CONSEGNA 1: Per favore, indica se ciascuna affermazione concorda con il brano, rispondendo sì o no e citando le parole decisive. (a) L'episodio è avvenuto intorno alle ore 12. (b) Il pulsante d'emergenza è stato soltanto premuto per sbaglio. (c) Studenti e personale sono usciti dall'edificio in modo disordinato.
CONSEGNA 2: In quale via si trova l'edificio scolastico evacuato, secondo il brano?

---------- BRANO

Scatta l'allarme antincendio, liceo evacuato: la preside valuta la denuncia penale
Momenti di panico al "Duca degli Abruzzi" di Treviso: falso allarme, è un atto di vandalismo.
TREVISO – Momenti di grande apprensione quelli vissuti lo scorso 30 gennaio al liceo “Duca degli Abruzzi” di Treviso, dove un improvviso allarme ha fatto scattare il piano di evacuazione antincendio dell’intero edificio scolastico di via Caccianiga.
Quello che inizialmente è apparso come un possibile pericolo reale si è rivelato, dopo alcuni minuti concitati, un grave atto di vandalismo.
Manomesso il pulsante d'emergenza del sistema antincendio
L’episodio si è verificato intorno alle ore 12, subito dopo il suono della campanella della seconda ricreazione. In un momento di naturale confusione nei corridoi, ignoti hanno manomesso e distrutto un pulsante rosso di emergenza del sistema antincendio.
L’attivazione del dispositivo ha fatto partire in automatico tutti i protocolli di sicurezza previsti: porte tagliafuoco abbassate, segnalazioni acustiche e un messaggio diffuso dagli altoparlanti che invitava ad abbandonare immediatamente le aule.
Studenti, insegnanti e personale scolastico hanno lasciato l’edificio in modo ordinato ma visibilmente scossi, convinti di trovarsi davanti a una situazione di reale pericolo. Solo dopo diversi minuti è stato chiarito che si trattava di un falso allarme, generato deliberatamente.

--------------------
---------- MATERIALE MOSTRATO

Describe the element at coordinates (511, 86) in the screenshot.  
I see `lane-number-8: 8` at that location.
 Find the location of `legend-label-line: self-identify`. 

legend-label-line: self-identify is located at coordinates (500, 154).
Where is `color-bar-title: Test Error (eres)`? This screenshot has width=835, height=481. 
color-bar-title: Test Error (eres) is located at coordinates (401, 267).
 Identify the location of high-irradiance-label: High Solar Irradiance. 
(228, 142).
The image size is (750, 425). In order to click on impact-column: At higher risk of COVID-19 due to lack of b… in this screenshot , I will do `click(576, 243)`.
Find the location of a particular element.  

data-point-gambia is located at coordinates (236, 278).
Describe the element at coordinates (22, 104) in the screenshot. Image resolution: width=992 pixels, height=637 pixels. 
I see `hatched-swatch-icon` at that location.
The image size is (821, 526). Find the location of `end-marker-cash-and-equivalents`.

--------------------

SOLUZIONE 1:
(a) Sì: "L’episodio si è verificato intorno alle ore 12".
(b) No: "ignoti hanno manomesso e distrutto un pulsante rosso di emergenza del sistema antincendio".
(c) No: "hanno lasciato l’edificio in modo ordinato ma visibilmente scossi".

SOLUZIONE 2: In via Caccianiga.